Miller talks injury, Michigan State

Spartans safety commit out for the season, but assured nothing has changed in East Lansing. After having ankle surgery this Thursday, he expects to make a full recovery.

Coming off a summer that featured a commitment to Michigan State, Grayson Miller looked primed for a big senior season with Georgetown (Ky.) Scott County.

He got a carry early in his season opener Saturday for about a yard, but his season was derailed just three plays into the game as he fractured his left ankle and fibula.

“I was playing wide receiver and I was blocking on the play,” he said. “I was blocking on the outside and we ran a sweep. Our running back came up behind me and the linebacker on the other team came up behind me and they both went right into my ankle.”

He knew pretty quickly that his season would be done, which he said left him screaming. He has surgery schedule for Thursday and has been told to expect a full recovery.

”They think I should be feeling like myself by about January and I should have a full range of motion and be able to do everything I was doing before,” he said.

The 6-foot-3, 200-pound safety committed to Michigan State this June after earning an offer at one of the Spartans’ summer camps. He said he talked with coach Mark Dantonio on Sunday morning and was told nothing has changed with his status.

”Coach Dantonio said not to worry about Michigan State, that was solid, and just to focus on getting better and being everything I can be off the field for my teammates right now,” Miller said. ”I am glad I’ve built a personal relationship with the coaches and they have confidence in my two years of varsity football that they still think I’m worth a scholarship and being in their program.

”That’s the best feeling I could ever imagine.”

He said it was a blessing in disguise that he had ended his recruitment already before he suffered the injury.

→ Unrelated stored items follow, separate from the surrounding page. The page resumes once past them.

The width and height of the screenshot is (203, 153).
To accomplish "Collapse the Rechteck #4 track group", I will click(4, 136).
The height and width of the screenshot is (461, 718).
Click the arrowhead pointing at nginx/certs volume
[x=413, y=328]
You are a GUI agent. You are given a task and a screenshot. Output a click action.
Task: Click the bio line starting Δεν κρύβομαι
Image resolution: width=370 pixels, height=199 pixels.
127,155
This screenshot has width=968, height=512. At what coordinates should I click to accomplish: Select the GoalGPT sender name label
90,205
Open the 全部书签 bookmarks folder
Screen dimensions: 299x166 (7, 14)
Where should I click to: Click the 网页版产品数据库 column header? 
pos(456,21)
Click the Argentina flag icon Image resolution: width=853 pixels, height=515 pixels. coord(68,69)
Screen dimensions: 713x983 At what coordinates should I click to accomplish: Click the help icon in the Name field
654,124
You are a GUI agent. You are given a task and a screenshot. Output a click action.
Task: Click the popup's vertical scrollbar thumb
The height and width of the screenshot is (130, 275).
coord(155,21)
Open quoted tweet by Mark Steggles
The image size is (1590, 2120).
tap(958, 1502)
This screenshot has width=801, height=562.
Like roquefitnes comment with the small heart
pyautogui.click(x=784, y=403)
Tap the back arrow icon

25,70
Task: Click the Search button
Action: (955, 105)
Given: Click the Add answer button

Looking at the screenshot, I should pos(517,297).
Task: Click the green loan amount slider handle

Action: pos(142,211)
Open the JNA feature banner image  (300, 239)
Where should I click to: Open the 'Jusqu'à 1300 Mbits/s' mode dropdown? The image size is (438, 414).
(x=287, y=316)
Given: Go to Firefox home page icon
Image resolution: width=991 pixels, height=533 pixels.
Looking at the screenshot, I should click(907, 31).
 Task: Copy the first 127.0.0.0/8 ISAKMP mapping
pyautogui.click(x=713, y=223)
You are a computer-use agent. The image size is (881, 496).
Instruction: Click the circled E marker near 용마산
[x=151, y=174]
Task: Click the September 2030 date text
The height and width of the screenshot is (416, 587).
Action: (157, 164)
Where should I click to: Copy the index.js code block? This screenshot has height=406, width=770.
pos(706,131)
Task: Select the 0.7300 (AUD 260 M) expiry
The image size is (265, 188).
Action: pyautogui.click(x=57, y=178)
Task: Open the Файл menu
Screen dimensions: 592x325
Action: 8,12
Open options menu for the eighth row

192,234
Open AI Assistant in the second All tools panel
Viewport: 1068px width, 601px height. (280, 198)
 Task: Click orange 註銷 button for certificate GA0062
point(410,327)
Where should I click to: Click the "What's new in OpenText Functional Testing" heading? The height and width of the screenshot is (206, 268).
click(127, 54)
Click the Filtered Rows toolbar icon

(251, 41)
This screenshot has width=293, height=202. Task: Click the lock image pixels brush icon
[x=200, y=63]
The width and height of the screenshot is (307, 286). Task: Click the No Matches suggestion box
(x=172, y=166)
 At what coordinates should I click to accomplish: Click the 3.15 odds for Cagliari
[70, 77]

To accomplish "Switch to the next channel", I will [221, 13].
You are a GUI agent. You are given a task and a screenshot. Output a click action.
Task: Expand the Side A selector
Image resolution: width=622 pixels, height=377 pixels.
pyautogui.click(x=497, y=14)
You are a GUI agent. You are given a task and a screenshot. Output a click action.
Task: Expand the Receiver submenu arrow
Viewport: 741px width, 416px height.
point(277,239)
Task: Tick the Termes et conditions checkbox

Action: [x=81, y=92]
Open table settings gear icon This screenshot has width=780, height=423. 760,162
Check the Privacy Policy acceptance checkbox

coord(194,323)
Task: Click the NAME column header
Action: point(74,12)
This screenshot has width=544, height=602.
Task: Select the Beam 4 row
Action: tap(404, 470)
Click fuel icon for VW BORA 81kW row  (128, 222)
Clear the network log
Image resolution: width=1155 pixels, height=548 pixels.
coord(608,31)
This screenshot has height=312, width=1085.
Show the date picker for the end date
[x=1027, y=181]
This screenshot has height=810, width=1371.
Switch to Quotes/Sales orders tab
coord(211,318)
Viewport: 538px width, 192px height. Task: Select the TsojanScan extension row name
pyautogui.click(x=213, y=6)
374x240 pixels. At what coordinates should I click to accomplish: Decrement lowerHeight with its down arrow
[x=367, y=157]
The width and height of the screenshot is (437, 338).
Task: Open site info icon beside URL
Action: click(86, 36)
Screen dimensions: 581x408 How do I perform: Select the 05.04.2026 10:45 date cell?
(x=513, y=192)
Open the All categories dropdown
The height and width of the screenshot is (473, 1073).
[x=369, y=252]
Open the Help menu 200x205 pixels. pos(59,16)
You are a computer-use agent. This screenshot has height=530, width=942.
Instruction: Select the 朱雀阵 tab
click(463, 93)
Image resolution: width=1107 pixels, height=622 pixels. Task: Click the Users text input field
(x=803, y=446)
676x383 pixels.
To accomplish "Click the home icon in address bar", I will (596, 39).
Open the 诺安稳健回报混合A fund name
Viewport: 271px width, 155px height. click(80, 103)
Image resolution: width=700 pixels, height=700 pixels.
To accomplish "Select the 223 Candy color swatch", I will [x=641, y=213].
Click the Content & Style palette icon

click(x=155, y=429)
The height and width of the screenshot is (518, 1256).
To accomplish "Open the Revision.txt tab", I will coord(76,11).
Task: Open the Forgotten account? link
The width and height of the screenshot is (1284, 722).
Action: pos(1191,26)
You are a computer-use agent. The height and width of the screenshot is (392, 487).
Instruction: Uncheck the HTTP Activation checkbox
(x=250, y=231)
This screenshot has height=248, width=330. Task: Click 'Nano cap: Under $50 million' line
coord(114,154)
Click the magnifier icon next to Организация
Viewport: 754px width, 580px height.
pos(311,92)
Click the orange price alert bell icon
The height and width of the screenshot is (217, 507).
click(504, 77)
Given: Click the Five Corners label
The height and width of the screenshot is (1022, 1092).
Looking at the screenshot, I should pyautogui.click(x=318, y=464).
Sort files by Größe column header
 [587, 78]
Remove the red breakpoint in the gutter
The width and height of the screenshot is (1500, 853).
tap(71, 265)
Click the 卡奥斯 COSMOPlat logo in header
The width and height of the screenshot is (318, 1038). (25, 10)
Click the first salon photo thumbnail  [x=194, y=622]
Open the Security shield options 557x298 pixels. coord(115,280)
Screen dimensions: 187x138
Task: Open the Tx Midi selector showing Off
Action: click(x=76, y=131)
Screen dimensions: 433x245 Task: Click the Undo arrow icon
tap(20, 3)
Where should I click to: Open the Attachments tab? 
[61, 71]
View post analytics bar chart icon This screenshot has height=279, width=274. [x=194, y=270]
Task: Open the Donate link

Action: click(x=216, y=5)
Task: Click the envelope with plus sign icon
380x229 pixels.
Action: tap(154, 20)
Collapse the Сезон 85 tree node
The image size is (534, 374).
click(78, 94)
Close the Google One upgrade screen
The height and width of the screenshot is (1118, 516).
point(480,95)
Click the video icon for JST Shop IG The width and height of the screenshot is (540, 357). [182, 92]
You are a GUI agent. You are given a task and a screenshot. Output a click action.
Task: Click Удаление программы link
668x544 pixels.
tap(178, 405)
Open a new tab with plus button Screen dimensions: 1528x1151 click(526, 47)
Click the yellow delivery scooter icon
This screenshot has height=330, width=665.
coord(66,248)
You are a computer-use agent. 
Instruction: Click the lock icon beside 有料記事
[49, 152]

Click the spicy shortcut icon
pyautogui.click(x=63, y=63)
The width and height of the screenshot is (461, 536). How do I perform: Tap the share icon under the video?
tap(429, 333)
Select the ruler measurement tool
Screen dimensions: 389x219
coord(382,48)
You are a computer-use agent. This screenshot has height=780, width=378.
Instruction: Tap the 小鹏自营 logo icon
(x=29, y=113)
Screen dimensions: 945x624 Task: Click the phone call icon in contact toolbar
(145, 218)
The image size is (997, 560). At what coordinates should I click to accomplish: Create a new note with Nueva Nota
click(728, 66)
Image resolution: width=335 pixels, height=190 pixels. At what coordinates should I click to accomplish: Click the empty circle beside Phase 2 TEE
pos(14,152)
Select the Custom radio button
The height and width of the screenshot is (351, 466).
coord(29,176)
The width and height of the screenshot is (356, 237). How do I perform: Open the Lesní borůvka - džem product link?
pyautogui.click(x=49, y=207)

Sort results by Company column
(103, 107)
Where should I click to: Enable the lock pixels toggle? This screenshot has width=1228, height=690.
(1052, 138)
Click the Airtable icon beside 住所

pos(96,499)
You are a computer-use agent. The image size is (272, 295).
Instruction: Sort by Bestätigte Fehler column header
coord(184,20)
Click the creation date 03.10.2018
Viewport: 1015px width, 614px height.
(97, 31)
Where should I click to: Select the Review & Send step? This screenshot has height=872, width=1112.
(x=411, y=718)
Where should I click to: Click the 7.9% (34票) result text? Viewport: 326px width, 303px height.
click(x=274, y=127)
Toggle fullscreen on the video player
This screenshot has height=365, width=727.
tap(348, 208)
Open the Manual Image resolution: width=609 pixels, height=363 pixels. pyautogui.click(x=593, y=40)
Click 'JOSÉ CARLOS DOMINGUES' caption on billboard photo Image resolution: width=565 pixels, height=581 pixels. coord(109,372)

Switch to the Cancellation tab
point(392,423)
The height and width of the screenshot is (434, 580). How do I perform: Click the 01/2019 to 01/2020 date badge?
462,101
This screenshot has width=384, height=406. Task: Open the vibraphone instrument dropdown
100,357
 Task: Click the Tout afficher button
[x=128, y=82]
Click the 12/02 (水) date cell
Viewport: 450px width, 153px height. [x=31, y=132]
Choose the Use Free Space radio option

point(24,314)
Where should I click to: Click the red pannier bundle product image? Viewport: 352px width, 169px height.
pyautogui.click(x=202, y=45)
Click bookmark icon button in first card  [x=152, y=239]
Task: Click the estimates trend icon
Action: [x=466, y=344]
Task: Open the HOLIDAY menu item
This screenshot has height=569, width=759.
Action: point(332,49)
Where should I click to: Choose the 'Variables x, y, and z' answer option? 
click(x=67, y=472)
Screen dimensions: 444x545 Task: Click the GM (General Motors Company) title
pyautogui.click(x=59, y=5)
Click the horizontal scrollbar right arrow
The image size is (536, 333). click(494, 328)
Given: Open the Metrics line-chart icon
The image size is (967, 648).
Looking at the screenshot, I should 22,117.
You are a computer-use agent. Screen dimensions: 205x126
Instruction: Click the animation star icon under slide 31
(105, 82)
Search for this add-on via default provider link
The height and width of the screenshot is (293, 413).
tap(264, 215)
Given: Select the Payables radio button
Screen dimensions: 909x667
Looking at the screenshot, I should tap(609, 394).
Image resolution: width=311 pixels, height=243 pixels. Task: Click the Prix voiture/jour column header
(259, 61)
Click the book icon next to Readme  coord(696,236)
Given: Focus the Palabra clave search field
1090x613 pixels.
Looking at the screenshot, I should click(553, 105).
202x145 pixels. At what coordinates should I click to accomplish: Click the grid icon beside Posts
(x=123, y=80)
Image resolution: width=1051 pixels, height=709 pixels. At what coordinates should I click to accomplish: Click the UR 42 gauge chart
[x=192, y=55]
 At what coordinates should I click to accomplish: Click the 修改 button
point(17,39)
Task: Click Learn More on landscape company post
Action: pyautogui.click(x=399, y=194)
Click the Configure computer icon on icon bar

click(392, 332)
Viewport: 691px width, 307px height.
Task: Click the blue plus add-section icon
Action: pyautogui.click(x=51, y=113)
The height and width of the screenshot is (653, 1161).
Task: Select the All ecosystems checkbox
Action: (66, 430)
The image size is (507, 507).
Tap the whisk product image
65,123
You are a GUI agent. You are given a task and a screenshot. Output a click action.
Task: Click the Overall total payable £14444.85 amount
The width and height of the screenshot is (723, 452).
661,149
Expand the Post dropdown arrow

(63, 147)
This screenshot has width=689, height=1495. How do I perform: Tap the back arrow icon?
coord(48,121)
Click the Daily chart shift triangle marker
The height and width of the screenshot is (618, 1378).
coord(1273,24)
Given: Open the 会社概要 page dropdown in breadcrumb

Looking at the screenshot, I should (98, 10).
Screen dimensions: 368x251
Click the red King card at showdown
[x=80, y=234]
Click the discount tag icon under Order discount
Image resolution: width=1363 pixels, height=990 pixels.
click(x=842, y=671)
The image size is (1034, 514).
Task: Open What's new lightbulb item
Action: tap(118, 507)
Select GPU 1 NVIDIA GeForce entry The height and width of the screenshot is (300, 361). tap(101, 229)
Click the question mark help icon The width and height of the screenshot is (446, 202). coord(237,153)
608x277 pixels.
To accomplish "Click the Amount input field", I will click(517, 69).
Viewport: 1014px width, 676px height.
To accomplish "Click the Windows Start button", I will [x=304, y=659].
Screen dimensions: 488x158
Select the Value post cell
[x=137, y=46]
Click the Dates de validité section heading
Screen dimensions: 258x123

”Maybe this was just God’s way of making sure everything happened in the right way if I was supposed to get this injury, that I wouldn’t be stuck in my recruitment process and possibly not even be able to play college football,” he said. “It was a real blessing and I count myself lucky for that.”

Scott County went on to its season opener 42-38 as it began chasing a second straight Class 6A state title, but it ended in a weather delay. Miller got back to the field after leaving the hospital and talked to his teammates. Now, he will look to take on a role of a player-coach on the sidelines.

”I told them I’m done for the season but it doesn’t mean the season still can’t be great,” he said. “It doesn’t mean I’m not going to embrace a role, a coaching role and do everything I can to make sure this season still goes on as planned.

”That’s all I can do and give it my all in being a leader and being a player-coach.”